= CP-GEP =

Melanoma Gene Expression Profile

CP-GEP is a non-invasive prediction model for cutaneous melanoma patients that combines clinicopathologic (CP) variables with gene expression profiling (GEP). CP-GEP is able to identify cutaneous melanoma patients at low-risk for nodal metastasis who may forgo the sentinel lymph node biopsy (SLNB) procedure. The CP-GEP model was developed by the Mayo Clinic and SkylineDx BV, and it has been clinically validated in multiple studies.

==Clinical relevance==

The sentinel lymph node biopsy (SLNB) is the standard of care for detecting nodal metastases in cutaneous melanoma patients and has been the most informative prognostic factor to guide subsequent treatment. However, ~85% of patients undergoing this procedure have no evidence of nodal metastasis. These patients are exposed to the risk of surgical complications. Well-known complications of SLNB include seroma formation, infections, lymphedema and other comorbidities. Because the SLNB procedure is highly complex, involves multiple medical disciplines, and is difficult to standardize, the false-negative rate is relatively high at 15%. Likewise, SLNB results that show minimal tumor cell deposits are difficult to interpret and may falsely indicate high-risk disease. The use of CP-GEP is expected to reduce the number of negative, nontherapeutic SLNB, as it has been specifically developed to identify and deselect patients with a low risk of nodal metastasis (below 10%). Per current clinical guidelines (NCCN, 2022), patients with a risk of having nodal metastases below 10% may choose to forgo SLNB, whereas patients with a nodal metastases risk of greater than 10% are recommended to undergo SLNB surgery. A diagnostic tool (rule-out test)  that deselects patients for SLNB is therefore likely to improve clinical care. Better patient selection for SLNB would increase the accuracy of the clinicopathological assessment and reduce the exposure to unnecessary SLNB surgeries, thereby optimizing the allocation of healthcare resources. Moreover, initial studies have shown that the CP-GEP model may help predict the likelihood of melanoma recurrence.

==Model development==

The CP-GEP model classifies patients as low or high risk for nodal metastasis based on patient age at melanoma biopsy (clinical factor), Breslow thickness (pathological factor) - a well-established risk factor currently used in clinical practice for melanoma staging – and the expression of eight genes from the primary tumor. These eight genes are involved in biological processes like fibrinolysis, angiogenesis, and epithelial-mesenchymal transition. The specific genes included in this CP-GEP model are MLANA, PLAT, ITGB3, SERPINE2, LOXL4, IL8, TGFBR1, and GDF15.

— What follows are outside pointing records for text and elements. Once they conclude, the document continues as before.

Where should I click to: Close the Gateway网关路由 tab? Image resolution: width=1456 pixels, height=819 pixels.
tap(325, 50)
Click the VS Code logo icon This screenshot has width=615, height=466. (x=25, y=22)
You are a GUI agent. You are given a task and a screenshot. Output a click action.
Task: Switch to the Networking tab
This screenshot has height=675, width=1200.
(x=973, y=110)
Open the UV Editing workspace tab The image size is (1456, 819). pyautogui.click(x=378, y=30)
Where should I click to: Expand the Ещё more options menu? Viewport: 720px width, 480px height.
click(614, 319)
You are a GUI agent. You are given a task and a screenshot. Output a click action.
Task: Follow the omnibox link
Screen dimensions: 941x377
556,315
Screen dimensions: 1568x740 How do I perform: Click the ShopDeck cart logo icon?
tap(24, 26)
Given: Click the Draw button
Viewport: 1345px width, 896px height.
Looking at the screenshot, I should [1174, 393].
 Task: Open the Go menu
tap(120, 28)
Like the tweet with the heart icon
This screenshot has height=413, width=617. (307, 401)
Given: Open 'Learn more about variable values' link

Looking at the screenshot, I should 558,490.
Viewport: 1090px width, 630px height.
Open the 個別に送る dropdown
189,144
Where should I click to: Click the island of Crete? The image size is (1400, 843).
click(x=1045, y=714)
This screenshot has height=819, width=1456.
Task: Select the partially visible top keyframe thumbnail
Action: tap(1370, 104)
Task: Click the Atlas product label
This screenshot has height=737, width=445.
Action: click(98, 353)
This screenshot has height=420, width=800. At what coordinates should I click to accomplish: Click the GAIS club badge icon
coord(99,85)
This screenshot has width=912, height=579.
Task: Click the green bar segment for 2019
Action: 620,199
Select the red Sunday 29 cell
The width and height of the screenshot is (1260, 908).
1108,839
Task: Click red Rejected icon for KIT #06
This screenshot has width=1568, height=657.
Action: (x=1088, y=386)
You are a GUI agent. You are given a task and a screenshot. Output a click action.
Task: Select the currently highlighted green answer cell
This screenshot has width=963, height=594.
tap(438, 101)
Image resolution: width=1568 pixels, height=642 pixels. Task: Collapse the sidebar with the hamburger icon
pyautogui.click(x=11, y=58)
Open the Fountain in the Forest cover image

==Technical specifications==

The sample type used is Formalin-Fixed Paraffin-Embedded (FFPE) tissue from the diagnostic biopsy of the primary melanoma. This material is collected via a shaved/punched biopsy or full excision. A total of 50-micron sections (e.g., five sections of 10 micron, or 10 sections of 5 micron) is required for molecular analysis and no macrodissection is needed for further processing. Gene expression data is obtained via quantitative PCR.  The CP-GEP model is a logistic regression model. A repeated nested cross-validation scheme (double loop cross validation) was used to determine the performance of CP-GEP

==Clinical practice and GEP testing==

In current clinical care, most providers adhere to the NCCN guidelines when considering SLNB referral of newly diagnosed melanoma patients. Currently, these guidelines do not recommend the usage of GEP testing in routine clinical practice, and state that pathological staging procedures should not be replaced. However, they do acknowledge the important potential of GEP tools in clinical care, and emphasize that these tests should be more extensively evaluated in prospective studies with large contemporary datasets of unselected patients. Scientific consensus has been reached by Grossman and colleagues from the Melanoma Working Prevention Group [ref] regarding the use of GEP tools in clinical practice. These guidelines are regarded as a benchmark for the development of GEP-based risk-stratification tools in the melanoma field.